Exercise =>
Pull out each line of the records below that contains the string "screenshot", matching case exactly.

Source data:
══════

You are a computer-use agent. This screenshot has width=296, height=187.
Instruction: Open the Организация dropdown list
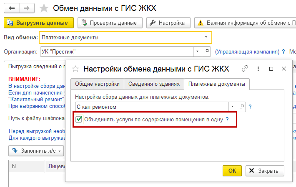pyautogui.click(x=197, y=51)
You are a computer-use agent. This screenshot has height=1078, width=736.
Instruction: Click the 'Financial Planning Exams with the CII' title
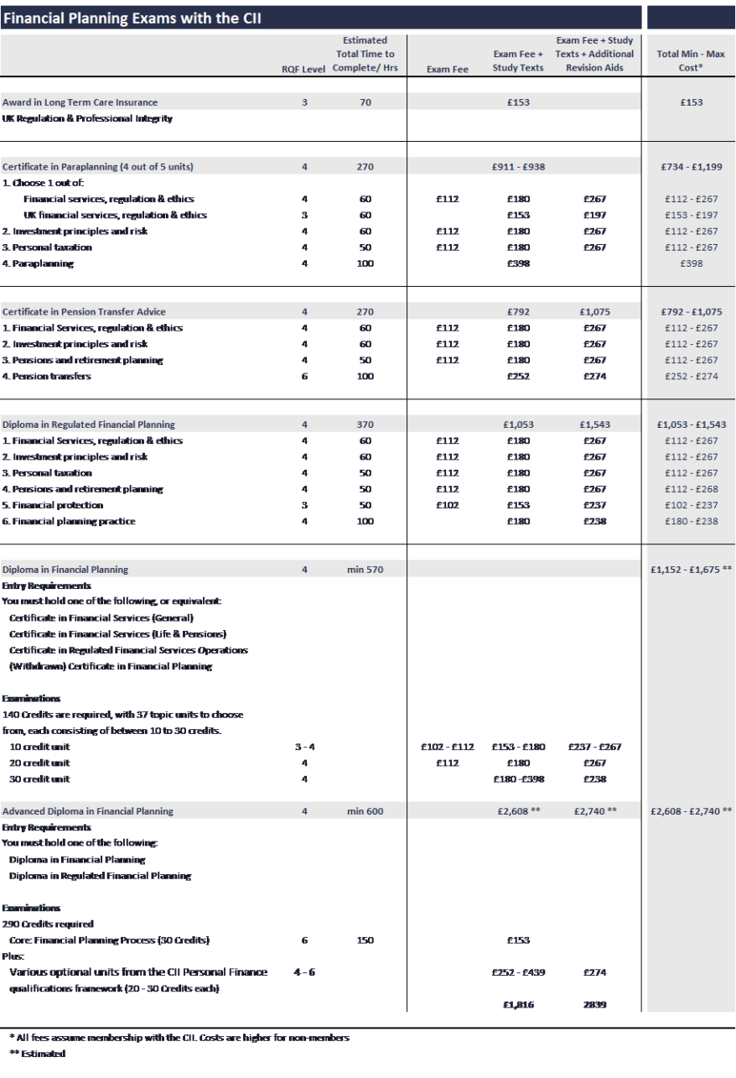132,18
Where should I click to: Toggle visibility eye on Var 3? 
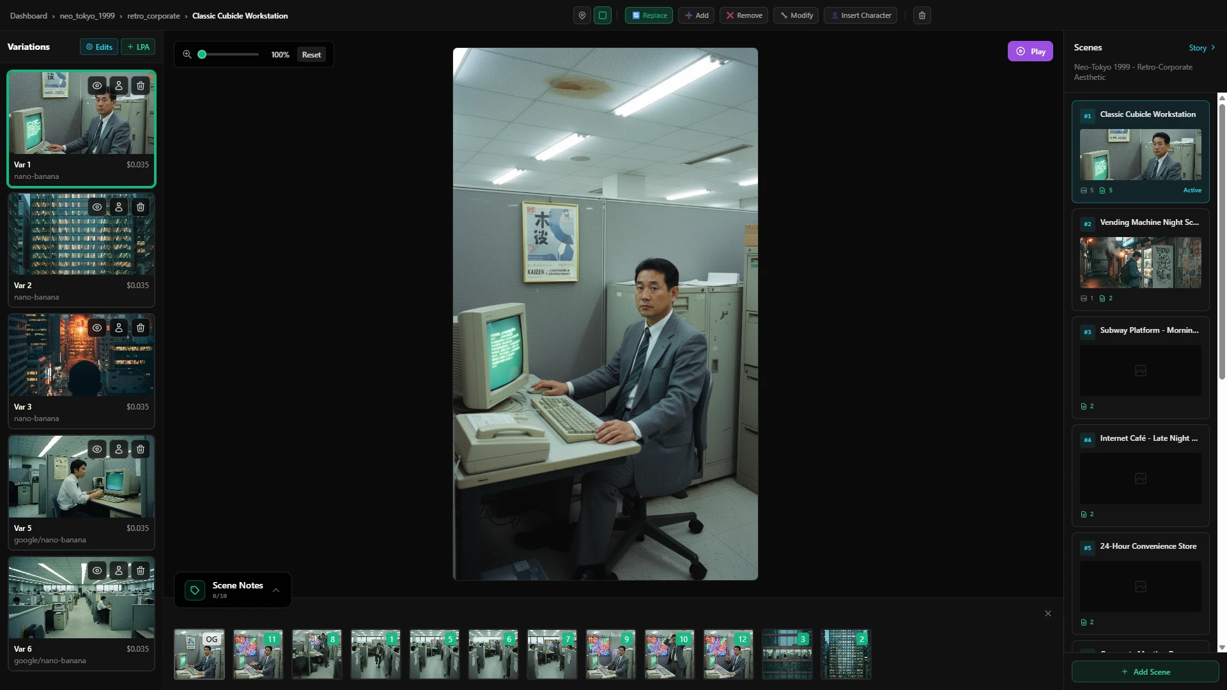point(97,328)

══════

Exercise output =>
You are a computer-use agent. This screenshot has width=296, height=187.
You are a computer-use agent. This screenshot has height=1078, width=736.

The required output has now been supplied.